The interior is not any better. The sparse dining room, dotted with lightweight chairs and small tables, sits beneath wall-to-wall art seemingly curated by AI artists – accompanied by random sentences in bespoke, incongruent fonts. Maintaining the theme, the menu offers presumably AI-generated imaginings of the various broths and styles, rather than picturing the items themselves, making it actively deceptive when deciding what to order.
At the center of the menu – nestled amid this maze of dubious art – is a number that also might raise eyebrows: $14.99 per pound. For food in Westwood, this is a high price, but within the context of West LA malatang, this is unfortunately somewhat typical. If the alleged AI art sets a disappointing tone, then the price kills any last hopes for something excellent: This will be a totally average experience, through and through.

But before a customer even sees the menu, they are likely to grab a bowl and browse the smorgasbord of ingredients. There is a good variety of tofu, meat and vegetable options for the bowls, alongside fun accouterments such as fishcakes and crab-flavored buns. It brings the variety expected from a malatang establishment, offering the joy of sampling a dozen different ingredients in one bowl.
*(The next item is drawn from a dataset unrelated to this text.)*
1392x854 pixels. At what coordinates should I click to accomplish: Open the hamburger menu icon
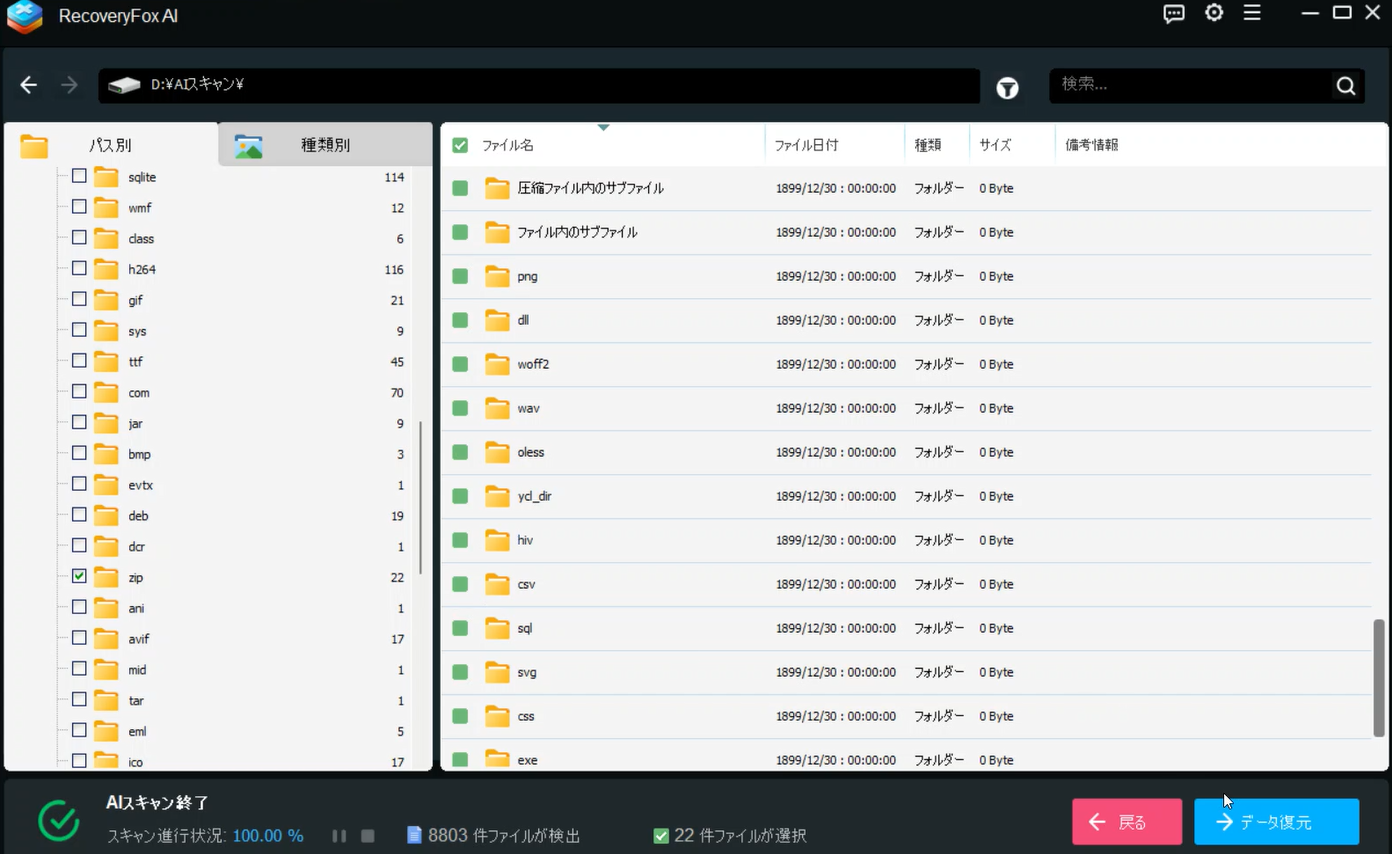tap(1252, 14)
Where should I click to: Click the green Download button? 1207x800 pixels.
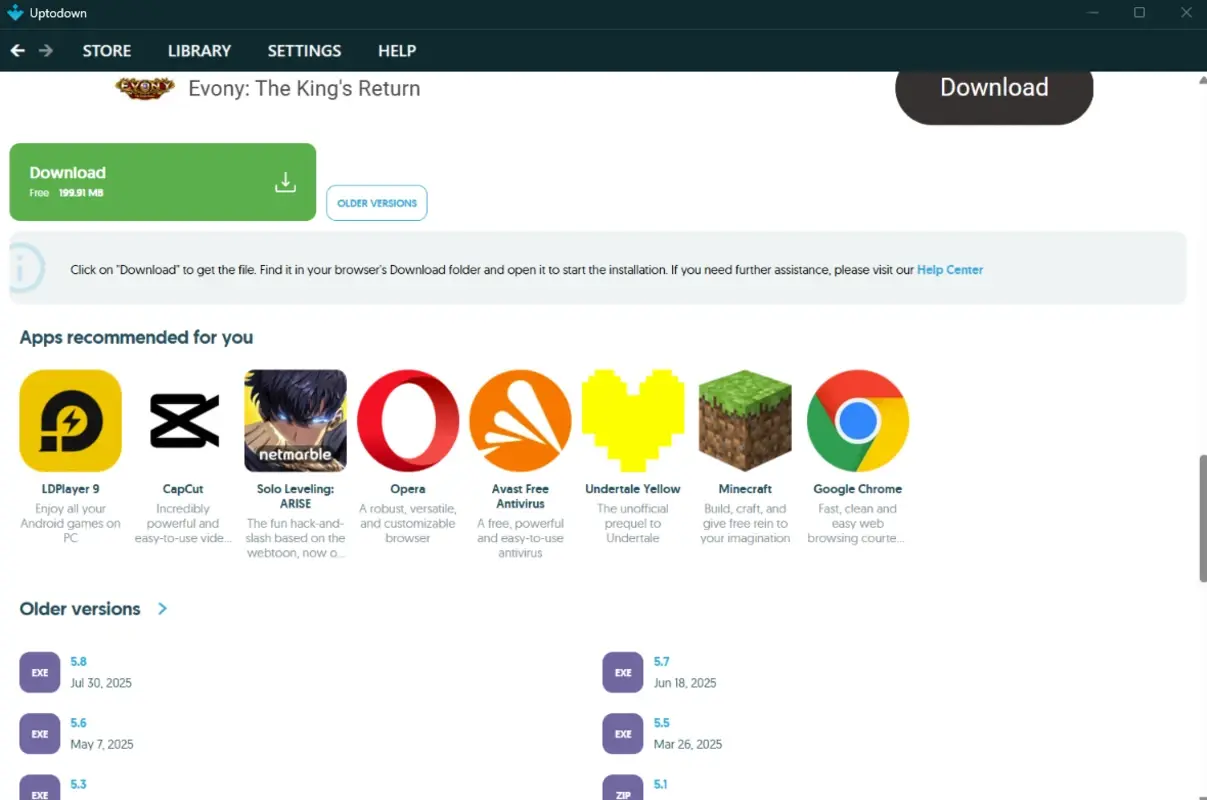pos(162,181)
After pouring their chosen goods into a bowl, customers have their orders weighed and then whisked away to be turned into their personal hot pots with their choices of broths or dry seasoning. The bowl came out scalding, as it ought to, with the toppings tasting exactly as one might expect. With a stop by the condiments station to load on some garlic, chili oil and sesame seeds, the bowl feels like a complete and mildly indulgent meal, as malatang bowls ought to.
That said, the broth leaves something to be desired. In particular, the beef broth at medium heat – the second-highest spice offering – featured neither spice nor a terribly robust flavor profile. This is not the kind of broth that one might slurp up following the meal to savor every drop, but instead a simple salty base for the toppings. It is nothing spectacular – but neither are the toppings, the price nor the wall art especially.
In that mediocrity lies the heart of the restaurant’s issues. It aspires to be nothing more than a standard malatang restaurant, AI-generating the ugly wall art and presenting the bare minimum product to satisfy a customer’s craving for hotpot. It is the background noise of the restaurant industry, neither an appealing destination for novelty nor notable in its quality.
With these middling qualities, Bruin Bowl Malatang fails to completely earn the Bruin name.